Task to complete >> Take the line containing "Viewport: 880px width, 444px" and every line below it through the end of the entries, and output them verbatim, pictures excluded.

Pixel coordinate grounding data:
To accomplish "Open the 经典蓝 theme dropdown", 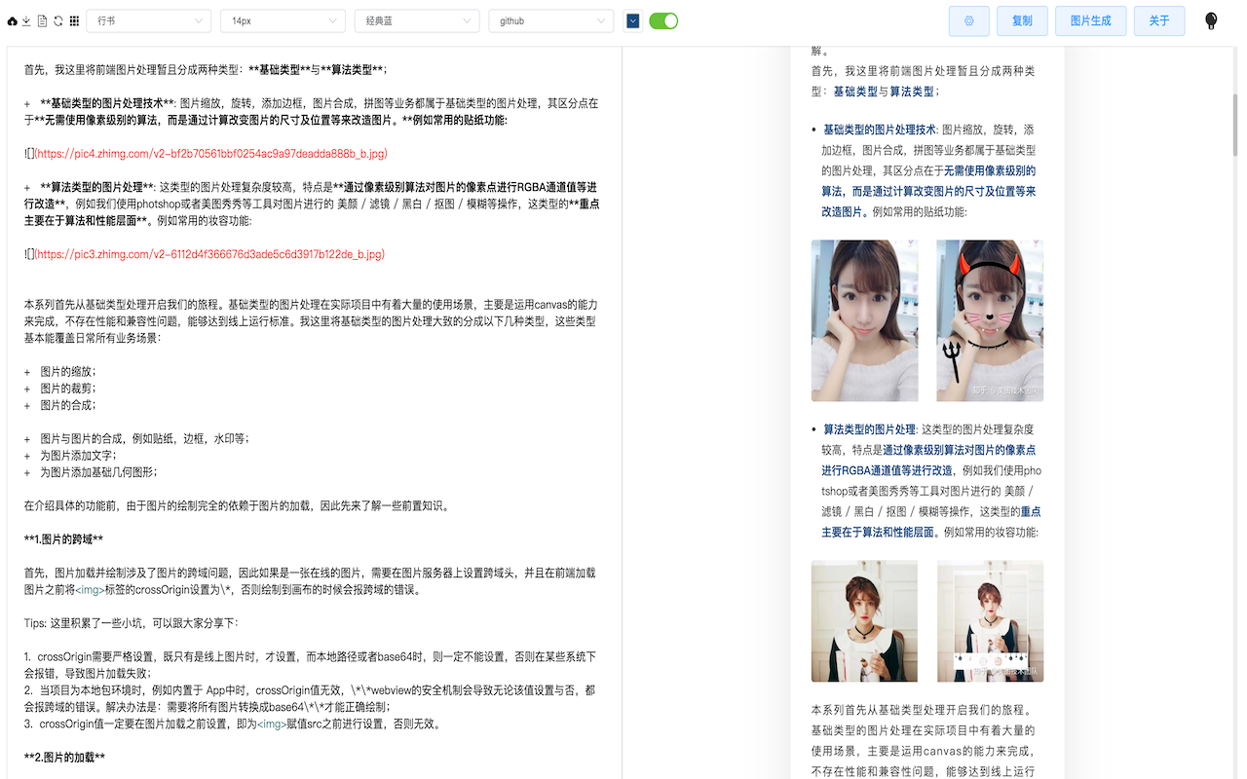I will 417,20.
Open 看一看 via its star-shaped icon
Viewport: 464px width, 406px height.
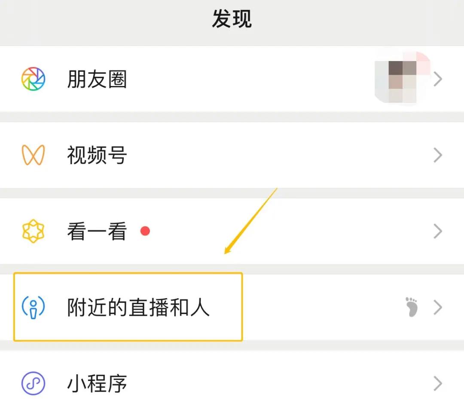point(33,231)
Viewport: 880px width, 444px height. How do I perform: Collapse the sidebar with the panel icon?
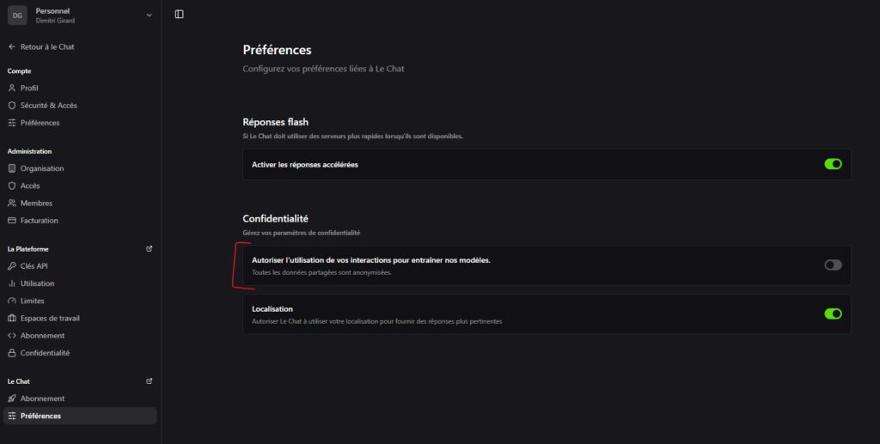click(179, 14)
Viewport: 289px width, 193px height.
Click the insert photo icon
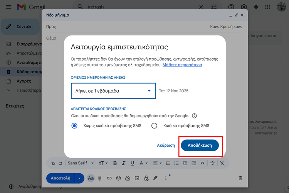[137, 178]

Exercise solution >>
Viewport: 880px width, 444px height. How do I perform: Collapse the sidebar with the panel icon?
click(179, 14)
Viewport: 289px width, 193px height.
Click the insert photo icon
[137, 178]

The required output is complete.